U.S. judge orders rescission of RIFs that likely ran afoul of shutdown deal
A federal judge in California expanded relief from shutdown-related RIFs to more federal workers in a Wednesday ruling, ordering several agencies to reverse terminations and halt additional staff cuts until the end of January.
In a preliminary injunction, Judge Susan Illston of the U.S. District Court for the Northern District of California sided with federal worker unions’ interpretation of language in the shutdown resolution that reversed and halted certain reduction-in-force actions at agencies.
That order builds upon Illston’s temporary block on the imminent separations of State Department foreign service officers earlier this month and finds that actions at three additional agencies likely violated the continuing resolution.
Illston’s order re-ups relief to workers at State, includes a handful of impacted civil servants at the agency, and provides additional relief to impacted workers at the Department of Education, General Services Administration, and Small Business Administration.
That includes prohibiting RIFs from being carried out at Education and State until at least Jan. 30 — in line with the language in the resolution. It also requires that agencies rescind RIFs implemented or executed at State, Education, GSA and SBA during the shutdown and return those workers to their pre-shutdown status.
Absent a higher court’s ruling, agencies have until Tuesday to comply with the order.
Illston’s Wednesday order is the latest in a challenge by the American Federation of Government Employees and others to reductions in force carried out amid the federal government shutdown.
The lawsuit began after agencies across the government announced RIFs in retaliation of the lapse in appropriations. Illston sided with the unions and issued an injunction halting those actions, and later, the shutdown terminations were reversed in the shutdown-ending agreement reached by Congress.
But litigation has continued after a supplemental challenge from the AFGE and American Foreign Service Association argued several agencies had proceeded with RIF actions in violation of the resolution. The argument turned on the interpretation of Section 120 of the continuing resolution, which rescinded RIF actions during the shutdown and prevented them until Jan. 30.
Specifically, the section preventing further RIFs states that “no federal funds may be used to initiate, carry out, implement, or otherwise notice a reduction in force to reduce the number of employees within any department, agency, or office of the Federal Government.”
While the unions argued that terminations announced before the shutdown but not yet carried out were clearly covered by the prohibitions, the government has argued that the CR applies only to the reductions notice during the shutdown.

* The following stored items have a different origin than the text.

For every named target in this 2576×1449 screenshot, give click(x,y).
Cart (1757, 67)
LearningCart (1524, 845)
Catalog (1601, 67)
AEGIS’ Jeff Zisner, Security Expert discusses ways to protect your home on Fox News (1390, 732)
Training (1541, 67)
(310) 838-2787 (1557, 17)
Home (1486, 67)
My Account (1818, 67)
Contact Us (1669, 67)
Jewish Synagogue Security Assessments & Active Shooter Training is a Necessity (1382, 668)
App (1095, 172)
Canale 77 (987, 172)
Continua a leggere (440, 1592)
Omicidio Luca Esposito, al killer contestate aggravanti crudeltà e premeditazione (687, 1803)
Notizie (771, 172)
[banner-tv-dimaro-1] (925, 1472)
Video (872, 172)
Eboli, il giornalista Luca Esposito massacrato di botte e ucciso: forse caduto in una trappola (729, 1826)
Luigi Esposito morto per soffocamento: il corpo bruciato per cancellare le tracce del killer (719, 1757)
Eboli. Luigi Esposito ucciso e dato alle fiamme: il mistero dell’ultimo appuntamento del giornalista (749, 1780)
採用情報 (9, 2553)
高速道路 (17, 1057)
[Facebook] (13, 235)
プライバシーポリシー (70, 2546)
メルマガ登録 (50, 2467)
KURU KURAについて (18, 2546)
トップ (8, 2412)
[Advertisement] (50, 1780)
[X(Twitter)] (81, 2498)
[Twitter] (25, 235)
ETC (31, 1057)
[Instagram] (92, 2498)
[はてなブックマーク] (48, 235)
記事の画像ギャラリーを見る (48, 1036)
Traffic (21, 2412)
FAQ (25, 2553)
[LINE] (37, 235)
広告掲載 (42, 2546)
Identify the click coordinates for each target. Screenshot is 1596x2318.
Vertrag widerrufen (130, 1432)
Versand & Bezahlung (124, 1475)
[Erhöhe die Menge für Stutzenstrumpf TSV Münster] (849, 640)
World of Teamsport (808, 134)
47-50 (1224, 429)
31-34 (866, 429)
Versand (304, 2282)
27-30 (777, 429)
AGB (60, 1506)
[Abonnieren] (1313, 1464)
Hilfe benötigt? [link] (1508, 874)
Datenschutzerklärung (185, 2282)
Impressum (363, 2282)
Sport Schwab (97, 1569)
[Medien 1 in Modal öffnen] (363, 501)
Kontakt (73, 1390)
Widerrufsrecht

During a Wednesday hearing on the unions’ request for an injunction, Danielle Leonard, a lawyer with Altshuler Berzon representing the unions, said that the mandate from Congress was “crystal clear: nullify those RIFs.”
Further, she said, because the administration has been “squirrely” with compliance, “Congress then set out the specific steps that agencies would have to take to do that very thing, including rescinding any RIF notices for any of the RIFs for which they had taken action.”
Brad Rosenberg, a lawyer for the Justice Department representing the agencies, made the argument that the text of the statute supports the government’s position. Specifically, that the word “otherwise” in the statute implies that all of the other actions listed are versions of noticing a reduction in force.
“The question becomes, what does the word ‘otherwise’ do in that sentence? Because without the word ‘otherwise,’ each of those verbs has its own meaning,” Rosenberg said. The purpose of “otherwise,” he continued, is to “say these are all forms of noticing.”
Illston was clear in her order on where she came down on the matter.
“Defendants must do what the continuing resolution says,” she wrote in the preliminary injunction. “They may not take any further steps to implement or carry out a RIF through January 30, 2026, regardless of when the RIF notice first issued. They must also rescind RIF notices for the employees who were terminated between October 1, 2025 (when the shutdown started), and November 12, 2025 (the date of the continuing resolution), and return those employees to their September 30, 2025 job status, with full back pay.”
Notably, that interpretation also falls in line with that of Sen. Tim Kaine, D-Va., who championed the provision undoing RIF actions.
In a previous written statement to FedScoop, Kaine explained that the provision “means workers whose RIFs were still being processed when the government shut down cannot be terminated, will continue to be paid, and must be returned to the status they had on September 30.”